Naturellement timide, Bréant n’aimait pas que le public s’occupât de lui, on lui demandait un jour de faire quelques ariettes, « je fais peu de chansons, répondit-il, et je me suis arrangé pour qu’on ne puisse pas chanter les bagatelles que je vous adresse :

Je ne fais pas d’assez bon vers
Pour les ajuster à des airs
En les chantant on les publie
Sans peine on les retient par cœur
Et moy je veux pour mon honneur
Qu’on les cache et qu’on les oublie.[2]

Mais sa timidité augmentait encore et il se troublait surtout quand il s’agissait de se trouver en présence d’une assemblée nombreuse, comme celle de l’Académie de Rouen, par exemple. Le 6 août 1766, une séance publique devait avoir lieu, du Boullay le pressait de s’y rendre pour donner lecture de son poème sur la peinture, mais cela ne lui allait guères. Il alléguait toutes sortes de prétextes pour s’en dispenser. « J’ai tant de chaînes, disait-il, qu’il y en a toujours quelqu’une dont je ne saurais me débarrasser ».[3]

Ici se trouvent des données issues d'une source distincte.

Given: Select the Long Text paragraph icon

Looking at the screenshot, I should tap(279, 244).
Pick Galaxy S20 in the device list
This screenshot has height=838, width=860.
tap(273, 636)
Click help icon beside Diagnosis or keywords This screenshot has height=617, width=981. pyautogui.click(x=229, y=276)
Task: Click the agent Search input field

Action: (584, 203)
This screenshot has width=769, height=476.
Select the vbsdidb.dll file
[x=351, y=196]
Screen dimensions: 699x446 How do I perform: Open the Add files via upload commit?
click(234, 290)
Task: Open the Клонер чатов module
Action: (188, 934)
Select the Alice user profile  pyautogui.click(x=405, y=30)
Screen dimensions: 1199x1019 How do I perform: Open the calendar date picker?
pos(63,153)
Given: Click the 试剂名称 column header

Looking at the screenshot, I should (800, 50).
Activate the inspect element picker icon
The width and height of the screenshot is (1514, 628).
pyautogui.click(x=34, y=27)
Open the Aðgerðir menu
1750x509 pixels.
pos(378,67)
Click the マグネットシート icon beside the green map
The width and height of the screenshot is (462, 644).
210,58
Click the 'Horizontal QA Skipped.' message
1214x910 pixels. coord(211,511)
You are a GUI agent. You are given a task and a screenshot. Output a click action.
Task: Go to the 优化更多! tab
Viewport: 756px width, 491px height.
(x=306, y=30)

Ce n’était pas qu’il n’eût un violent désir d’assister à cette solennité littéraire qui l’eût vivement intéressé, mais il eût voulu s’y présenter en simple spectateur et non comme acteur. « Mille raisons me font désirer de pouvoir me rendre à Rouen pour le six du mois prochain, j’en ai beaucoup moins de demeurer à Bernay, mais ces dernières sont si fortes que j’ai grand peur qu’elles ne l’emportent. Je serais enchanté de

  1. Lettre de Bréant à Formont de février 1758.
  2. Lettre de Bréant à Madame de Bouville en 1758.
  3. Lettre de Bréant à du Boullay de juillet 1766.